Individuals
Below is our range of services we offer to individuals. If your set of circumstances don’t quite fit any of these categories, contact one of the Client Crew below and they will talk through the issue and see what solution they can come up for you.
Making a Will
It is important to have a Will and regularly review and update it if necessary. If you die without a Will, then your property and personal possessions will be distributed in accordance with the Administration Act 1969 and it is possible that your estate may go to people that you did not wish to benefit from it.
A little bit of advice…
We advise to look at your Will at least every five years or whenever you have a significant change in your circumstances. We list below some of the more common circumstances that should have you off to see your lawyer:
- If you marry, remarry, enter into a defacto or civil union relationship.

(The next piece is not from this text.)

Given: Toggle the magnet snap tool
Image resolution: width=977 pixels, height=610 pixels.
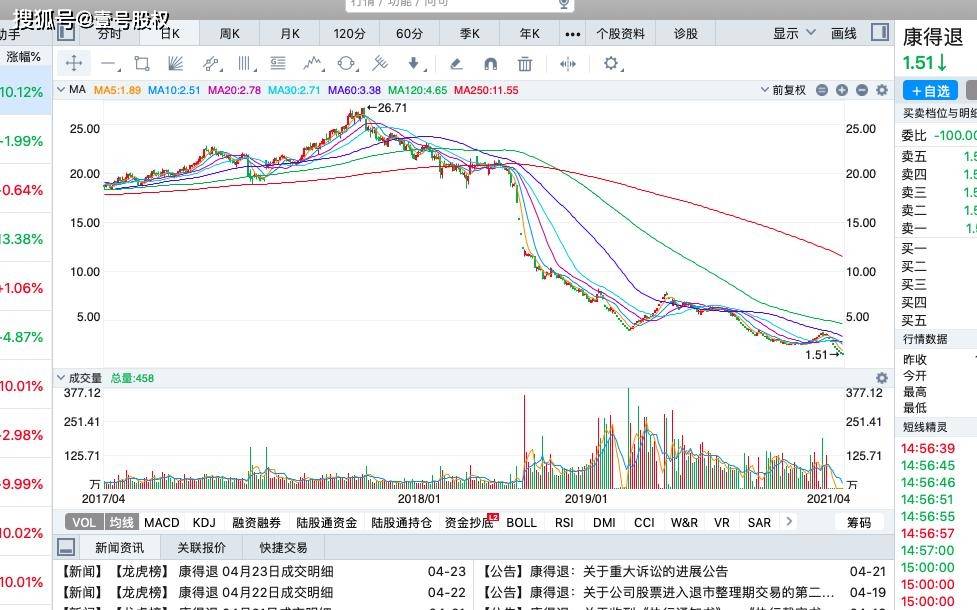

- If you become separated and/or divorced.
- The birth and death of children.
- If your assets or debts change significantly.
- If any of your trustees or a significant beneficiary named in the Will dies.
And lastly, please let someone know in your family where your latest Will is stored, where and when it was made and what law firm was used to draft it.
Power of Attorney
For a good overview on Powers of Attorney and the difference between a general POA and an enduring POA, click here.
A little bit of advice…
POAs can be very useful – particularly in the case of an emergency (if you are travelling overseas) or in case you lose your mental capabilities. However, remember that you are giving someone the ability to deal with your property or money so you need to think carefully about the person to whom you plan to give this power to and how much power they are to have. Once you appoint the person as your Attorney, they can act without consulting you and you are bound by the decisions they make on your behalf, so choosing someone you have the upmost confidence in is critical. The person you appoint as your Attorney can be called to account for misusing the power and for acting against your wishes or best interests. However, you will still be bound by any action they have taken that affects third parties.
Estate Administration
For a good overview on Estate Administration, click on our booklet, The Closing Chapter: A practical guide to help deal with the death and estate of close family or friends.
A little bit of advice…
It goes without saying that estate administration is greatly aided by an up to date Will and that your trustee knows which law firm you used to make your Will. As you get older, the more you can do to collate your personal documents together (such as copies of tax returns, bank statements, etc) and tell your trustee where they are located, aids in the administration of your estate.
Buying & Selling Residential Property
We will always encourage clients to bring the Agreement for Sale & Purchase to us before signing so we can review it, this is included in our price to do your transaction. However, the world is not perfect and many people do not do this! So next best thing is to make sure your real estate agent includes some appropriate conditions hence making your Agreement conditional. Failure to include some conditions means you are saying your contract is unconditional and nothing stands in the way of settling your purchase. Some of the most widely used conditions are listed here.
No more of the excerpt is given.